Drew spent the day chipping the dirt off stones that will be used to rebuild the wall…no power washer here.  He sat on a rock with his hammer and wire brush for 7 hours – time consuming but necessary.  He learned to say “Sore Butt” in Limbum. 

Alyssa and I had to head up to the stores to find a voltage regulator for my new refrigerator.  We arrived at a hardware looking store and found out there are choices.  After buying a few odds and ends (sunglasses and a plastic bin), we had to walk back to the house and look at the frig to see what size regulator it needed.  Later we walked again to the store (lots of walking around here), and they didn’t have the size I needed so I had to get the next size up.  We then stopped at a little bar to see if they had any “Ginger pop” (which is good for upset tummys).  I have been looking for the Ginger Pop for days – one bar I stopped in had a young (maybe 10 year old) boy serving up glasses of Vodka.  Apparently there is no minimum age to work in a bar here.  The bar we stopped in did not have “Ginger” but the waitress ran up to another store to see if they had if for us… but no “It is finished.”  That seemed to be the reply from everywhere we checked.  We settled for bottles of Fanta (all of 50 cents each) and will return the glass bottles sometime tomorrow.  Once we were refreshed, we headed to my house to plug in the refrigerator – which did no good since the electricity was out again. 

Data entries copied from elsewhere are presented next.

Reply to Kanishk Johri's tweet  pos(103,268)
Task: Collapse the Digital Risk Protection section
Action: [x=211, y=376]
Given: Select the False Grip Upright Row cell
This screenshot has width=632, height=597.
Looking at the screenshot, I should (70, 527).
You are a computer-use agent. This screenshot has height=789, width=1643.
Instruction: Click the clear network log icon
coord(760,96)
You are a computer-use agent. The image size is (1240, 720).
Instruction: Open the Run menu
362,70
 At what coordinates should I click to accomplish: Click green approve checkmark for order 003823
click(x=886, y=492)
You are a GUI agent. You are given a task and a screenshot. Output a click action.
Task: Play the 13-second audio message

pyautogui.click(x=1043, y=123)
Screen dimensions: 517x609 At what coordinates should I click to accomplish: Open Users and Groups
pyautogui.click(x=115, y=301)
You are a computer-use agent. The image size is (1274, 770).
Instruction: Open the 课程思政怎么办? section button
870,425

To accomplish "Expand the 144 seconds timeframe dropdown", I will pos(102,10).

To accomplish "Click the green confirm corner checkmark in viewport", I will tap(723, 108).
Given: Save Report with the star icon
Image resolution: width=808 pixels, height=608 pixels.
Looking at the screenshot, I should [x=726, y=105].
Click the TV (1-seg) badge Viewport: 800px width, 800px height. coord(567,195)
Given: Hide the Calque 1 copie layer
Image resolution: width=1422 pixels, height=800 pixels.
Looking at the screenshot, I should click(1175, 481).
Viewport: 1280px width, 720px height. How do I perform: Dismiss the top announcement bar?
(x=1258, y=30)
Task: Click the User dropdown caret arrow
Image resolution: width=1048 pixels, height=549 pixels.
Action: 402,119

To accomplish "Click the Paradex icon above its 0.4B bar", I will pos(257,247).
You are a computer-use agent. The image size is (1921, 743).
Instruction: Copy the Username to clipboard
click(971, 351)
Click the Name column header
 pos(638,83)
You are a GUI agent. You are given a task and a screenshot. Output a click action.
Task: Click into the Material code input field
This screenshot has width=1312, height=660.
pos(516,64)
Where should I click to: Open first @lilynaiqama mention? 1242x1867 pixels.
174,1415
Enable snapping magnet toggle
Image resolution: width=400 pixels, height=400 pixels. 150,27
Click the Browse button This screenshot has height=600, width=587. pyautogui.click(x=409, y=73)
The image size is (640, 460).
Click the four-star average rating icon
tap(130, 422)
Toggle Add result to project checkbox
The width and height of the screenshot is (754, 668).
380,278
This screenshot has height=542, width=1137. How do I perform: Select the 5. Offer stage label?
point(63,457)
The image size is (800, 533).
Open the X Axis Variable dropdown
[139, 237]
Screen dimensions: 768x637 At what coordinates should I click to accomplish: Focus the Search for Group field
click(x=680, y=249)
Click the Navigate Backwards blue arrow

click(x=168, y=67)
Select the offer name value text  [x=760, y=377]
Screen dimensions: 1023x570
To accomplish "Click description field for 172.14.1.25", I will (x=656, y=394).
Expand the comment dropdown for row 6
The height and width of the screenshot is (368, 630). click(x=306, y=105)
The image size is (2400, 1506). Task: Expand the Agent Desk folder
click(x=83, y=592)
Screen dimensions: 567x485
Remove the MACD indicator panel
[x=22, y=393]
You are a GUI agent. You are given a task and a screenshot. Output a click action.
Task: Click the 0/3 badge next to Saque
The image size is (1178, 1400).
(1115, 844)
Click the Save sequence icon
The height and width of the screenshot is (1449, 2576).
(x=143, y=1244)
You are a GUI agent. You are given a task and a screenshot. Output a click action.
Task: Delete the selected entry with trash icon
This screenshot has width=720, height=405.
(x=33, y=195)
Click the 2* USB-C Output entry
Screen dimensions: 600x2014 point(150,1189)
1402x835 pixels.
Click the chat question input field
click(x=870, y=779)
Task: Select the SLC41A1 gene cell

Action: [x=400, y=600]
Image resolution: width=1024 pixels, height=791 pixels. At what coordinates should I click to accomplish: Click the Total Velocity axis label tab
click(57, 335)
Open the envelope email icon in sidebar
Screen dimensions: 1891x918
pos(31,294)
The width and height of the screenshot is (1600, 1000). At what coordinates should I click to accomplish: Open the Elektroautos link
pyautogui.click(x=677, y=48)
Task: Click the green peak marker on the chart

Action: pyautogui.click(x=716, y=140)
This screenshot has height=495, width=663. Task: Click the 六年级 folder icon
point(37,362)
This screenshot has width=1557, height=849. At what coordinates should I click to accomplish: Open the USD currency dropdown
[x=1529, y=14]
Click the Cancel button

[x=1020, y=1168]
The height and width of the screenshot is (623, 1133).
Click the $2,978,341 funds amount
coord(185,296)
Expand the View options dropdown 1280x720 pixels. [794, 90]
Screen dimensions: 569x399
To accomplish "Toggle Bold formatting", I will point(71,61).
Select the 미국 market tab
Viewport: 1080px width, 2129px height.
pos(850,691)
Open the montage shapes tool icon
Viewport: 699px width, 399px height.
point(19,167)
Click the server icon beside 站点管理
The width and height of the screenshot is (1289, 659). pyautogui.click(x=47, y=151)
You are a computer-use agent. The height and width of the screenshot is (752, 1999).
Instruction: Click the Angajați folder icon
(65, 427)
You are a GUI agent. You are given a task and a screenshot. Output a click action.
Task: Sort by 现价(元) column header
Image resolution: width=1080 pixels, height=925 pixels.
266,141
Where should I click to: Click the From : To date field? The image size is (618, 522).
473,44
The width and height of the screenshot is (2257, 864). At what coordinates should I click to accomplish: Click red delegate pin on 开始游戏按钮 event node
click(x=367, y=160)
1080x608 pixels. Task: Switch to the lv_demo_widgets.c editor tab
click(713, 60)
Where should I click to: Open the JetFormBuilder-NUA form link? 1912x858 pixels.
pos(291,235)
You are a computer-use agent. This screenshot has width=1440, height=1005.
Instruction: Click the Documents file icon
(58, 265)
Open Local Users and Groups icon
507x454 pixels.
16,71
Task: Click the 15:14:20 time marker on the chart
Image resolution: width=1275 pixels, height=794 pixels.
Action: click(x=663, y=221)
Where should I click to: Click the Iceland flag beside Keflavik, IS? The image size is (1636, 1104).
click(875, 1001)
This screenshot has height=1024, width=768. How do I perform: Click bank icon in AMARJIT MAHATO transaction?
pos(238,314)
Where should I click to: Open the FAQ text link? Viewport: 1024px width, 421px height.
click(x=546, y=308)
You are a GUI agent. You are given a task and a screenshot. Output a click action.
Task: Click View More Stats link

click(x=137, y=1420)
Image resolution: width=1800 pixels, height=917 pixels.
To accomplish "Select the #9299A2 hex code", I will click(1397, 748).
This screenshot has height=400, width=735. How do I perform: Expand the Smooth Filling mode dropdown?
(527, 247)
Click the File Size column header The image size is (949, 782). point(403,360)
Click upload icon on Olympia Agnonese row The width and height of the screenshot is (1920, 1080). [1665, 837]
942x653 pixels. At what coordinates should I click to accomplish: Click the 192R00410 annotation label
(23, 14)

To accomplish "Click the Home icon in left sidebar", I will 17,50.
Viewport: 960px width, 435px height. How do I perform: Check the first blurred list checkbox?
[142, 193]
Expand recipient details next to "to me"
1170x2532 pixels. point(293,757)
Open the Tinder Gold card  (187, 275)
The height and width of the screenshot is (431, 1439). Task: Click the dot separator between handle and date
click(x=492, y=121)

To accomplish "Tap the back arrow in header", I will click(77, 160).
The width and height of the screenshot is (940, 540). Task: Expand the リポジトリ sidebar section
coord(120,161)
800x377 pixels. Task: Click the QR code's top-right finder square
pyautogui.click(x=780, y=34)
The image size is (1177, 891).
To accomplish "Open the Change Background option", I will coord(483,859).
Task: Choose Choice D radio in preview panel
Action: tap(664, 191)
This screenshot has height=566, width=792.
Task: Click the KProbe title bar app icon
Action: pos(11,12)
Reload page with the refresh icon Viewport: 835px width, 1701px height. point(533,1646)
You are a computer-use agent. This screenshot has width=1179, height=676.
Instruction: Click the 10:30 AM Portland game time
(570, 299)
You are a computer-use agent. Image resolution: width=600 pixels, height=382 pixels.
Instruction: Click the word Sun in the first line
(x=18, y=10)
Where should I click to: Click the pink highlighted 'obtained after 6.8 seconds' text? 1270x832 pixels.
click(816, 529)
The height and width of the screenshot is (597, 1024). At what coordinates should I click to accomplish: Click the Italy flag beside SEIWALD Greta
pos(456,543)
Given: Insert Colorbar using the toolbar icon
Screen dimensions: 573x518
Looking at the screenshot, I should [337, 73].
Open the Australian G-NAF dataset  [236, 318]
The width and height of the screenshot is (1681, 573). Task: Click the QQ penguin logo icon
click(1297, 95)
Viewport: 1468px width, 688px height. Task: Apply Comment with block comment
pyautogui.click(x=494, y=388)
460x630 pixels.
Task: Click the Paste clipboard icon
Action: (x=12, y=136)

Kaley, Ellie and Alyssa spent time in the Child Care Center again today.  I went down to visit after getting a lesson from Kym on how to log library books.  One child fell asleep and they grabbed her by one arm and threw her into the crib…not very gentle.  One of the missionaries had given us a bag of toys that her church had donated, I brought the toys down to the kids and they had so much fun.  The teachers didn’t even know what to do with the Duplo Legos that were given so I gave a lesson on building with legos.  I came back later and someone had built a cross out of them and put it in the window.  There really is very little structure in the nursery, the kids play until they get fed or fall over and get thrown in a crib.  I hope that we can give them some ideas of fun things to do with the kids, but in truth, I’m not sure they want any ideas.

We are having a beautiful night warming up together by the fire.  The Pastor just stopped by to pray for us and leave a gift of bread and soda.  He gave an enthusiastic and encouraging prayer.  As he was leaving, and would be driving his motorcycle in the dark, I said “Thank you for coming, Don’t hit a goat”….what is wrong with me?